Updated on 13 June 2013
Furthermore, it is clear that the mandate of the government is to provide affordable medicines to the greater public. Starting with the compulsory licensing of Bayer's Nexavar to NatcoPharma Limited at a fraction of the original price, there seems to be interest in providing ‘access' to drugs. This has proved conducive to collaborative ventures which rely on integrated global organization and effective collaboration.
Firms such as Strides Arcolab, Emcure Pharmaceuticals and MSD Pharmaceuticals have inked either technology or marketing deals with Gilead, Roche and Merck respectively. Bayer and Cadila Healthcare plan to enter into a licensing agreement as well, as reported in Indian media.
So would we be seeing more of a new ‘collaborative commercialization'?
Yes, the number of collaborations has increased and has been strong business drivers and do show promising signs of further increase. The nature of these collaborations would be interesting. These collaborations tend to be more towards manufacturing and marketing deals between multinationals and Indian firms.
Given the triumvirate of product patent changes, challenges for Indian firms to switch to drug discovery and precious downstream capabilities, we would expect to see more multinational- domestic tie-ups for voluntary licensing deals where the multinational technology know-how is transferred for efficient manufacturing and extensive marketing by Indian firms. This would work in two ways - one the Indian firms who have not yet set sight on R&D can still utilize their manufacturing and marketing capability for new drugs to enter the market and two- multinational firms do not need to grapple with the fear of compulsory licensing which could remove their patent protection early on.

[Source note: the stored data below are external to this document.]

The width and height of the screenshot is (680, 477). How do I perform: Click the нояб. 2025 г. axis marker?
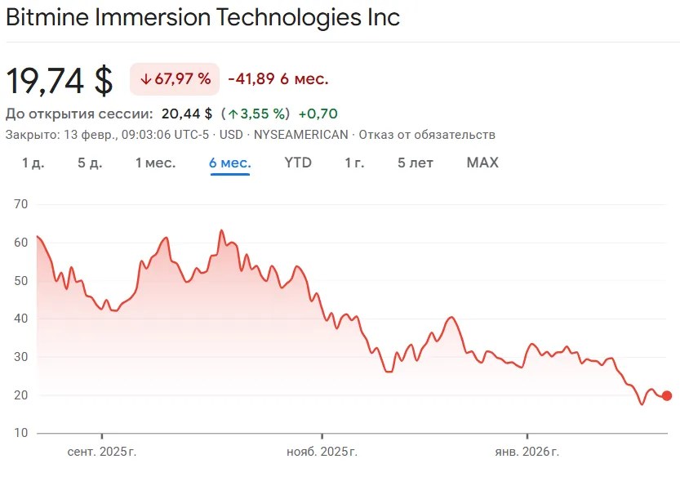click(322, 452)
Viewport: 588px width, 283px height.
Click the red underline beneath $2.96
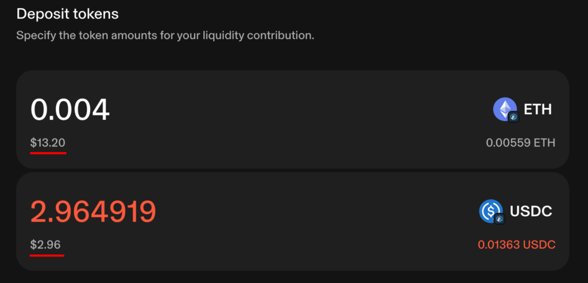tap(47, 255)
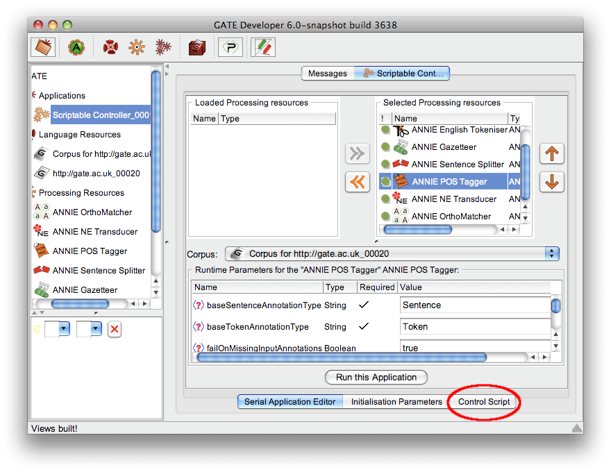Viewport: 611px width, 472px height.
Task: Click the horizontal scrollbar under runtime parameters table
Action: (x=342, y=357)
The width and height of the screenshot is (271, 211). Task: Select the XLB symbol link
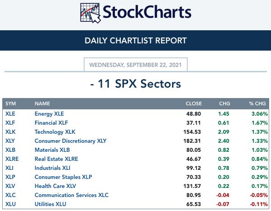10,150
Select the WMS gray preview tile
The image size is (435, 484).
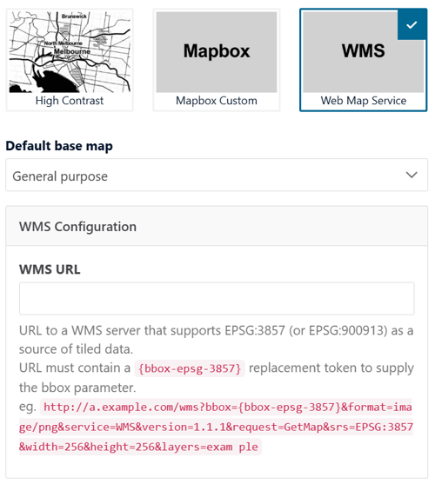pos(363,52)
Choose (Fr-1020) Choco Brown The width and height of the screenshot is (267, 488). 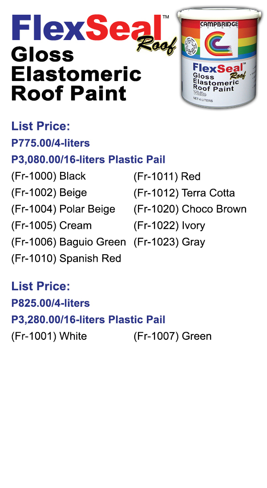190,209
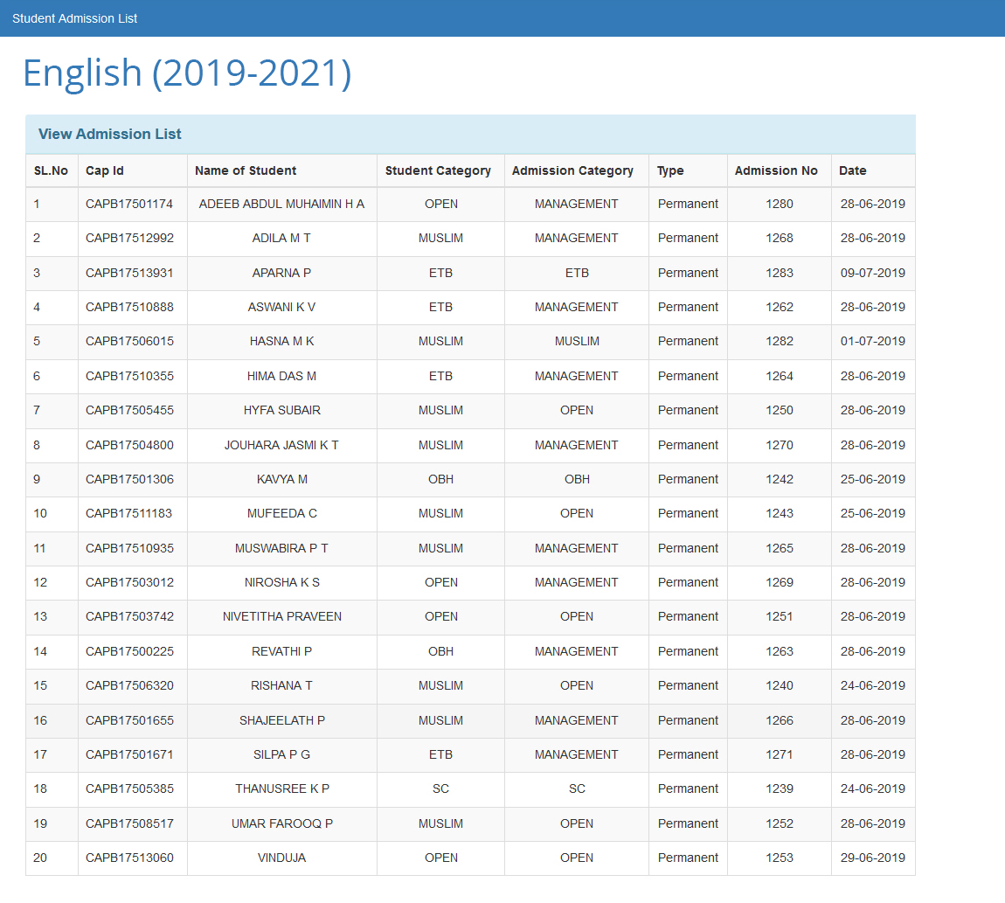Select date 29-06-2019 in VINDUJA row
The image size is (1005, 903).
coord(872,858)
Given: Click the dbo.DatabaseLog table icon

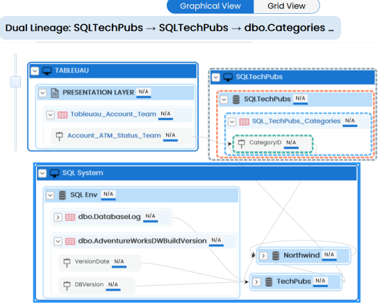Looking at the screenshot, I should (x=70, y=217).
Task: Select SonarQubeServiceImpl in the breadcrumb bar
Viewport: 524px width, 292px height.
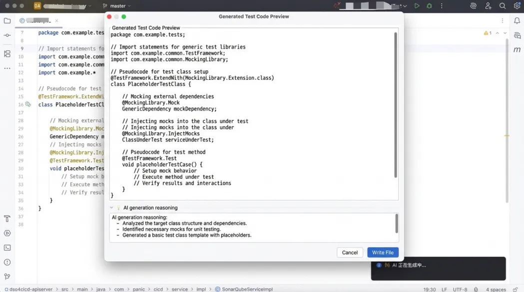Action: (247, 290)
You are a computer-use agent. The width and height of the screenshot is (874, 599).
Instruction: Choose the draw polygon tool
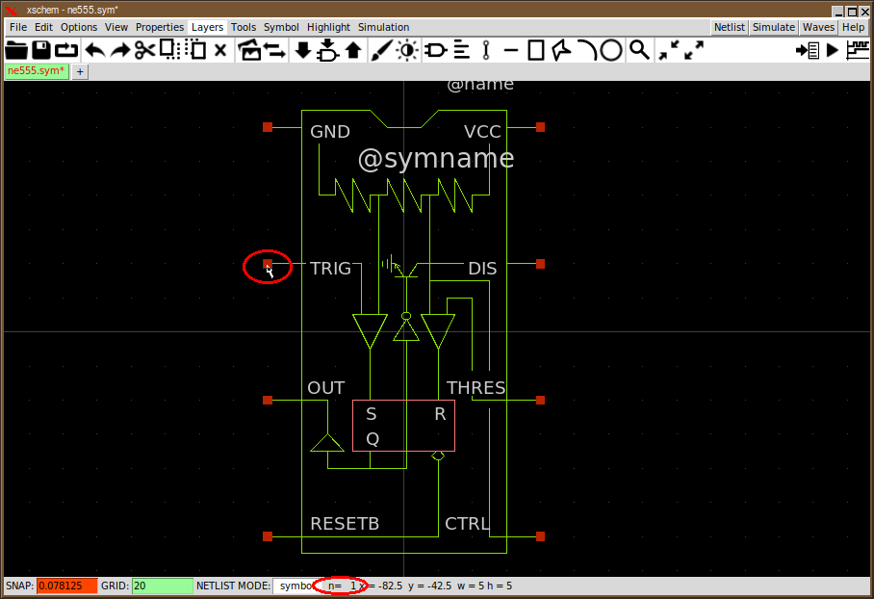point(561,50)
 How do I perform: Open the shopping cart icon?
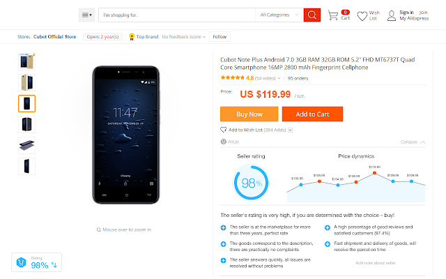pyautogui.click(x=332, y=15)
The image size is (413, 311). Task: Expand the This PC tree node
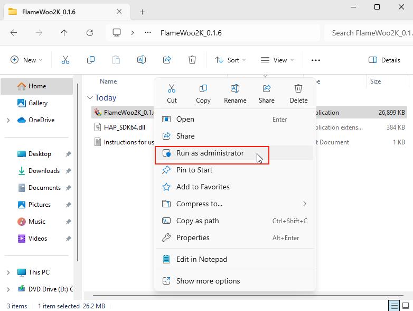(8, 272)
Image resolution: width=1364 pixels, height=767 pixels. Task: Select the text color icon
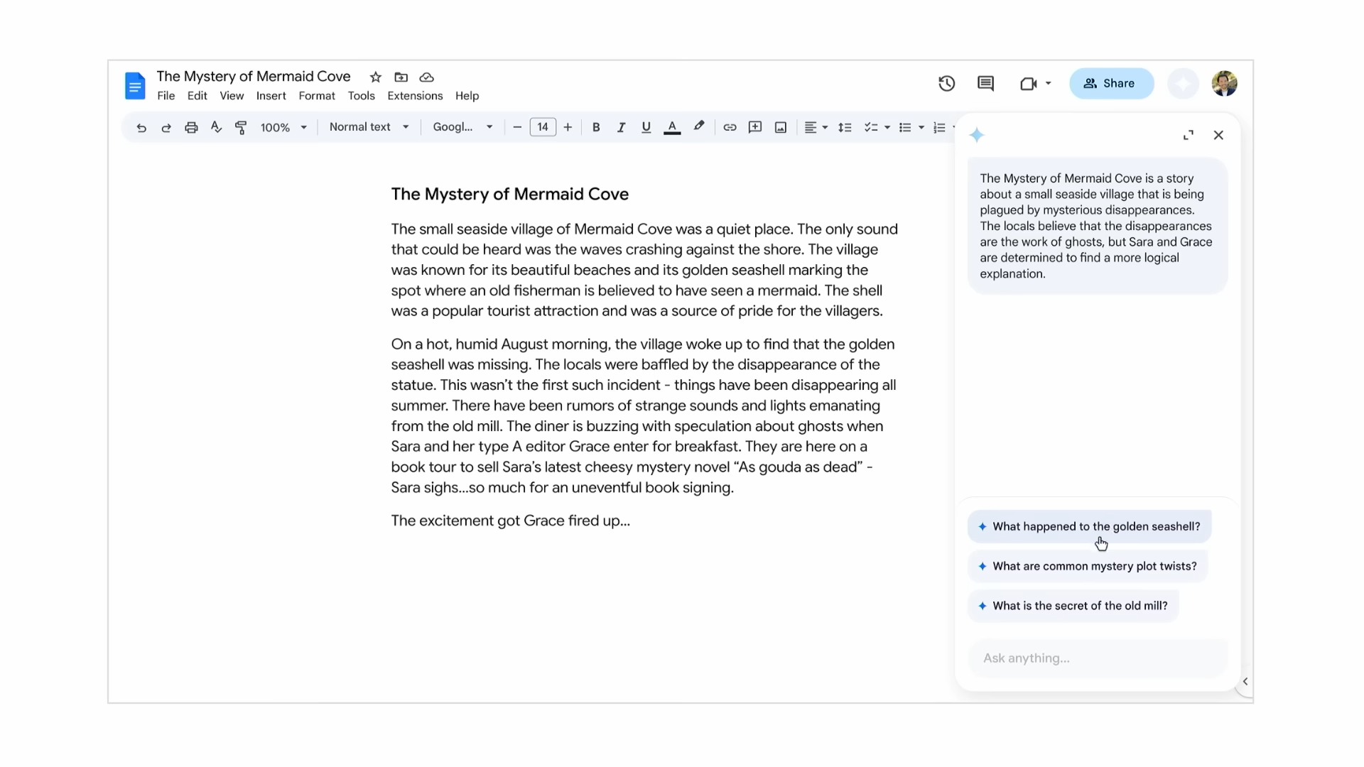coord(671,126)
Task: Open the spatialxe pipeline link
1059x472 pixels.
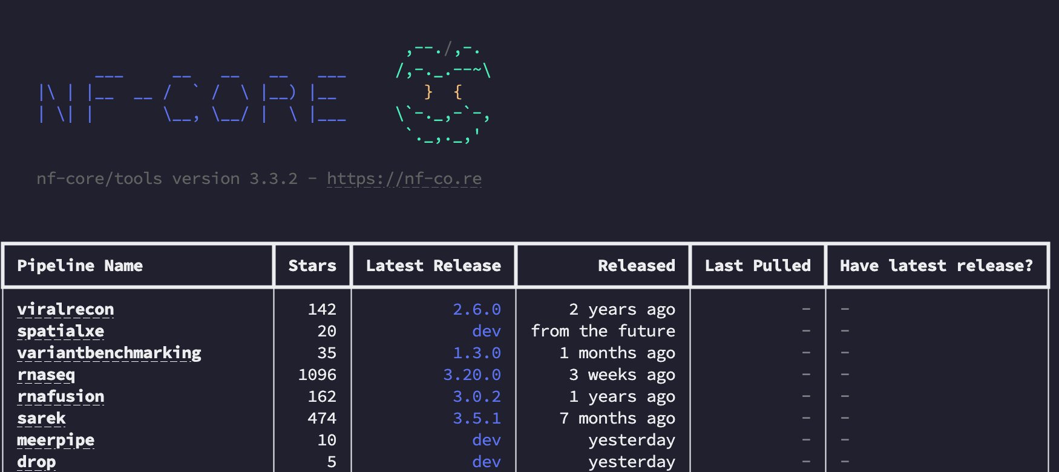Action: pos(61,331)
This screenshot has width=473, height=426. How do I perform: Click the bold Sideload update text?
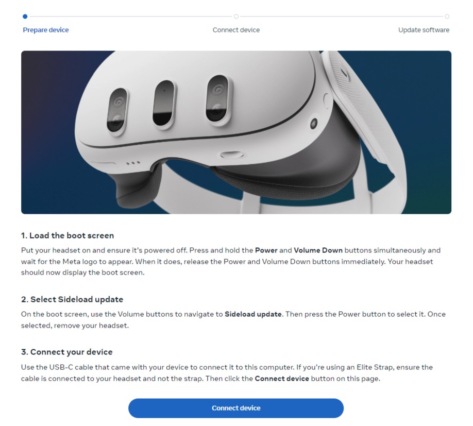coord(253,314)
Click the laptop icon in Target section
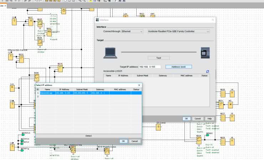The height and width of the screenshot is (160, 264). 111,52
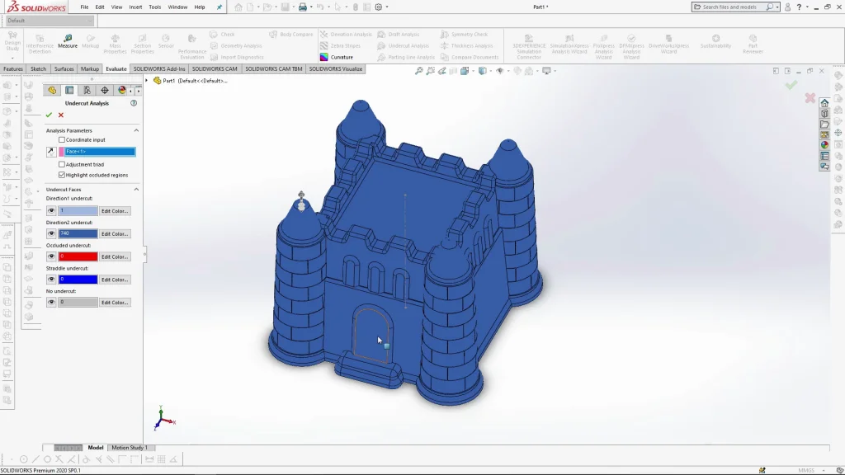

It would be of interest to see what the patent changes in India means as far as collaborations and licensing goes. India presents a conundrum with an untapped market for diseases such as HIV/AIDS, diabetes, heart disease and so on with most of the population unable to afford costly medications. These collaborations might mean a working solution to both multinational and domestic pharmaceutical firm growth drivers by building bridges to create a sustainable business model.